This step simply uses the action actions/setup-dotnet@v1 to set up our .NET version (in this case .NET 8).

Generating the NuGet package (step Generate NuGet package)

Let’s bring the package command closer to us so that we can analyze it better:

 dotnet pack MyAmazingLogger/ \
          --configuration Release \
          -p:PackageVersion=${{ needs.generate-version.outputs.new_version }} \
          -p:RepositoryUrl=https://github.com/RafaelJCamara/YT-Nuget-Pkg-Release \
          -o packages
Enter fullscreen mode Exit fullscreen mode

First, we need to understand that we use the dotnet pack command to generate our NuGet package. In our case, we are using a couple of flags:

  • --configuration Release: we want to use the Release configuration because it’s more performant and tends to generate bundles with lower storage requirements (smaller size bundles).

  • -p:PackageVersion=${{ needs.generate-version.outputs.new_version }}: here we are specifying the NuGet package version. As you remember, we generated this version on the previous job (generate-version) and we need to access this output. To do so we can use the needs keyword, then specify the job we want to get the output from (generate-version), and then access the outputs property of this job and then the key of our output (which we named new_version). When you do this, you can get the generated version!

  • -p:RepositoryUrl=https://github.com/RafaelJCamara/YT-Nuget-Pkg-Release: What this is doing is adding the repository URL metadata to the published NuGet package. There is another way of doing this, which we will cover shortly.

  • -o packages: Specifies the directory where the generated NuGet package should be placed. In this case, the output will be stored in the packages folder.

After this step, we have our NuGet package ready to be published!

Publishing this NuGet package (step Publish NuGet package)

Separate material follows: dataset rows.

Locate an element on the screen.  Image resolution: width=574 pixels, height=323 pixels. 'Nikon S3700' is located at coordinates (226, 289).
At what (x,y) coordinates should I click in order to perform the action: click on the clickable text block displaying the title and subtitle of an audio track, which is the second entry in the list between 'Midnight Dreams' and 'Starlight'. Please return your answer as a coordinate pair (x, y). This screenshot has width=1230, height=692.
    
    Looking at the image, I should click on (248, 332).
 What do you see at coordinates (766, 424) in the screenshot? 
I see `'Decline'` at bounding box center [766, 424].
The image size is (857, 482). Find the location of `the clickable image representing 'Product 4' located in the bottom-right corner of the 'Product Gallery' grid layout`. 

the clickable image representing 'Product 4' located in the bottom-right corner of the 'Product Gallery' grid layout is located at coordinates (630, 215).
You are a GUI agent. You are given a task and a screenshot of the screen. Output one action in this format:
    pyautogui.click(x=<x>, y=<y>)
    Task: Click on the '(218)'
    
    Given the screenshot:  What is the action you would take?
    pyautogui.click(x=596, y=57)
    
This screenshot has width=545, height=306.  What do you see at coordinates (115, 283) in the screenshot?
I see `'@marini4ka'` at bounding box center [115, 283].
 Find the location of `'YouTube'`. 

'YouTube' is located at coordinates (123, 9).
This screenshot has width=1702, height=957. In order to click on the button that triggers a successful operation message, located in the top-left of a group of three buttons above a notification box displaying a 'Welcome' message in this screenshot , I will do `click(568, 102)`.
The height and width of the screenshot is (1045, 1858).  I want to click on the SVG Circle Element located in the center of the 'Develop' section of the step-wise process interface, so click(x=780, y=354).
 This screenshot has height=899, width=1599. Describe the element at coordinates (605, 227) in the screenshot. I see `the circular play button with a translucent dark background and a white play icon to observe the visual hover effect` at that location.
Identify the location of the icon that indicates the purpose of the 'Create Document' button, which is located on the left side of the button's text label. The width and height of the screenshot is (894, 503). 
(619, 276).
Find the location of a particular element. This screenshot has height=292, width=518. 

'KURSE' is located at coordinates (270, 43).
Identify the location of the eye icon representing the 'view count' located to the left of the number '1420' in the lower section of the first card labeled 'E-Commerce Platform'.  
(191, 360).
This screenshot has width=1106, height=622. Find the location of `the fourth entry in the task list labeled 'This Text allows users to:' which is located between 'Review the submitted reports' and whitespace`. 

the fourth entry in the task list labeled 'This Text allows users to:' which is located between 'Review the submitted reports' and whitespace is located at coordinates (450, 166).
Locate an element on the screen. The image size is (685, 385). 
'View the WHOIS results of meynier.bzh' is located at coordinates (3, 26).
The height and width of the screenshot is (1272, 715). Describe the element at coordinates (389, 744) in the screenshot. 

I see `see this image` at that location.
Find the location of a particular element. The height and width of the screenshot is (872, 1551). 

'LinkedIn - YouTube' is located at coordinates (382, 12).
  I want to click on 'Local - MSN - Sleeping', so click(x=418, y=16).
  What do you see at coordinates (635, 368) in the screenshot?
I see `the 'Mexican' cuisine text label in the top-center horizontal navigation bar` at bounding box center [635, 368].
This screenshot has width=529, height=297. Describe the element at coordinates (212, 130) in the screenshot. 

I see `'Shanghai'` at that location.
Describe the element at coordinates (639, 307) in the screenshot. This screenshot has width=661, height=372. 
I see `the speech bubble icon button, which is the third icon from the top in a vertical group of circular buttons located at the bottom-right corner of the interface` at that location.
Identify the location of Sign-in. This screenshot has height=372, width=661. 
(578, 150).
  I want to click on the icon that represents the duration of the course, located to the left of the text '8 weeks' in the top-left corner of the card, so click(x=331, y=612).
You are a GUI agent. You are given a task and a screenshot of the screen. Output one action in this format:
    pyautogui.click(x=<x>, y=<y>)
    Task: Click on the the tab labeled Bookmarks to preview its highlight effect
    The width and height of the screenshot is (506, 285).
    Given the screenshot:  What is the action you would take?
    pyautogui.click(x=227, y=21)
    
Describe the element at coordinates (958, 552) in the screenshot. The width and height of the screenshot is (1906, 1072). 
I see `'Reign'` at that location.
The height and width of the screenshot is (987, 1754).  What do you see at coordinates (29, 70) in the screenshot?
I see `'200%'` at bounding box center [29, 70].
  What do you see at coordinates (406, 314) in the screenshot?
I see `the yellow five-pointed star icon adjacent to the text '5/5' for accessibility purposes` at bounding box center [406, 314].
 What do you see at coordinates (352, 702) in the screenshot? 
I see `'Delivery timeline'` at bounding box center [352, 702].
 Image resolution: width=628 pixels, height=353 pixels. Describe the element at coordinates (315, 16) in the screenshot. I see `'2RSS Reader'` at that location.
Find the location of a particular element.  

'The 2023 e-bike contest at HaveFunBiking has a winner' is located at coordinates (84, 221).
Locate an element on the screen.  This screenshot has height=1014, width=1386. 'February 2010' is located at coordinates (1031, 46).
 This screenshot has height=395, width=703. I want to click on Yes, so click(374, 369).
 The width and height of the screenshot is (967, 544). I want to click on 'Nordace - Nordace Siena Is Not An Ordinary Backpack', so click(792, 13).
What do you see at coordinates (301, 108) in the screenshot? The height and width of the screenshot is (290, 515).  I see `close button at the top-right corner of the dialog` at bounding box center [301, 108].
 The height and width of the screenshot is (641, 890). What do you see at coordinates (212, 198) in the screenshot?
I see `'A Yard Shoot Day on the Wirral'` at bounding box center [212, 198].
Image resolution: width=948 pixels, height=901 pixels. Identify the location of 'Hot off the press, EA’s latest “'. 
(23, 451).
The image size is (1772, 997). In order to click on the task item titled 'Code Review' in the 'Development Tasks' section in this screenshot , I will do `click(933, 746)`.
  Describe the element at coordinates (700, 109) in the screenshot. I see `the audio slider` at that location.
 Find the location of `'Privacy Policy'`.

Let’s take a closer look at the publish command:

dotnet nuget push packages/*.nupkg --api-key ${{ secrets.PUSH_NUGET }} --source https://nuget.pkg.github.com/RafaelJCamara/index.json
Enter fullscreen mode Exit fullscreen mode

To publish our package we need to use the dotnet nuget push command. We need to provide 3 important values to it:

  • Where the NuGet package is located. We do so by passing the packages/*.nupkg parameter. This would normally match with what you’ve inserted as the output of your dotnet pack command.

  • Where the package feed/repository is located. In this case, our source is https://nuget.pkg.github.com/RafaelJCamara/index.json. Since we are using the GitHub package repository we have a special source structure: https://nuget.pkg.github.com/{github-username}/index.json. This means that if your username is LostJohn1234 your source would be something like https://nuget.pkg.github.com/LostJohn1234/index.json.

  • The api-key to access the feed. As you can see, we are passing a token from the GitHub secrets. This means we need to create one token that has permission to write packages. In the next section, I’ll show you how to do it.

Creating a GitHub secret

Let’s see how we can create a secret token that has permission to write NuGet packages to our GitHub package feed.

First, let’s go to your profile Settings page.

Go to the Developer Settings section, and select Tokens (classic) inside the Personal access tokens. Generate a classic token.

Make sure you have something like this:

github token with write permissions

When you generate the token, make sure you copy it because now we must add that token as a secret for our repository.

In your repository, click Settings. Inside the Security section, there is a subsection called Secrets and variables and under that there’s Actions. Make sure to click Actions. On Actions, create a new repository secret.

In the Name field, you need to put the secret name that matches what we have in the manifest file. This secret name was called PUSH_NUGET, but you can call it whatever you want with the condition that it must match what you wrote in the manifest.

In the Secret field, you must place the token value you got from the previous step.

Publishing to NuGet Feed with GitHub Actions

Here’s the CI manifest file to publish your NuGet packages to the NuGet feed, via Github actions:

name: ci

on:
  push:
    branches: [main]

jobs:
  generate-version:
    runs-on: ubuntu-latest
    permissions:
      contents: write

    steps:
      - uses: actions/checkout@v2

      - name: GitHub Tag Bump
        id: tab_bump
        uses: anothrNick/github-tag-action@1.71.0
        env:
          GITHUB_TOKEN: ${{ secrets.GITHUB_TOKEN }}
          INITIAL_VERSION: 1.0.0
          DEFAULT_BUMP: patch

    outputs:
      new_version: ${{ steps.tab_bump.outputs.new_tag }}

  package-and-publish-lib:
    runs-on: ubuntu-latest
    needs: generate-version

    steps:
      - uses: actions/checkout@v2

      - name: Setup .NET
        uses: actions/setup-dotnet@v1
        with:
          dotnet-version: 8.0.x

      - name: Generate NuGet package
        run: |
          dotnet pack MyAmazingLogger/ \
          --configuration Release \
          -p:PackageVersion=${{ needs.generate-version.outputs.new_version }} \
          -p:RepositoryUrl=https://github.com/RafaelJCamara/YT-Nuget-Pkg-Release \
          -o packages

      - name: Publish NuGet package
        run: dotnet nuget push packages/*.nupkg --api-key ${{ secrets.NUGET_API_KEY }} --source https://api.nuget.org/v3/index.json
Enter fullscreen mode Exit fullscreen mode

The difference between this manifest file and the previous one for GitHub packages is only two: the --source flag in the Publish NuGet package step and an adjustment we need to make in the api-key.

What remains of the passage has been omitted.